第32話 おしらせ

 後刻、TwitterのDMで、「ブツ」を持ってくる人間との待ち合わせ時間と場所が知らされました。

 受け取り場所は住所で書かれていました。近所だからか、どこかで見覚えのある住所でした。指定の時間は十八時でした。「受け取った物がなんであるかは詮索しないで欲しい」という文言で指示は終わっていました。DMはマンガの吹き出しの形で表示されますが、そのポップなデザインには相応しくない不気味な文言でした。

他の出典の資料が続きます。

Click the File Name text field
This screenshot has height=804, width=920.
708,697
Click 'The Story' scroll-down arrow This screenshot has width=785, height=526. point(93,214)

 次の吹き出しでは、「受け取った物」をどうするのかが書かれていました。

 受け取った物は、指示された最寄りの駅のコインロッカーに入れること、報酬はロッカーに入れてあることが書かれていました。コインロッカーの数字は007でした。あまり趣味の良い数字とは思えません。

 一応DMで質問しておきました。

 「それってヤバい物じゃないですよね」

 「知らなかったら、こちらがトラブルになったって問題ないんだから、そのまま聞かない方が良いと思いますよ」

 相手からの返答はそんなものでした。

 一応、「やらない」という選択肢がこちらには残されていました。麻薬か、金か、それとももっと物騒な何か、ピストルか、細菌兵器、いや小型核兵器か、と妄想が膨らんでいきました。なにがしかのデータが入ったUSBメモリ、なんてこともあるのかもしれない。

 ――どうして私がこの辺りの人間だと知っているのか。

 背筋が凍る感覚がしました。無意味に部屋の周囲を見回し、盗聴器や監視カメラを探しました。そもそも私を知っている、私が苦境に陥っていることも知っているのか。このアパートに住んでいる人かもしれない。いや、大家さんかもしれない。「Bosque」で一緒に働いていた人間か。彼らなら、私の苦境を知っているはずだ。裁判の話は、金のない人間を選別するための方便だったのか。

 いやたまたまだ、と恐怖を打ち消しました。

 そもそも、やらなかったらなにも起きません。アカウントごと消えてしまえば、誰も追いかけようがないのです。何かマズい物を受け取って、コインロッカーに入れただけで、五十万円。今のユミには喉から手が出るほど欲しいものです。

 送られてきた住所をネットで検索してみると、それはユミが元々働いていた喫茶店「Bosque」の入ったショッピングセンターでした。時間は三十分後でした。あまりにも差し迫った時間に、「選択の余地を与えたくないのかな」と勘ぐりました。

 もちろん日時も場所も偶然近所のものでした。DMの最後には、「ダメなら、この話は忘れて下さい」と書かれていました。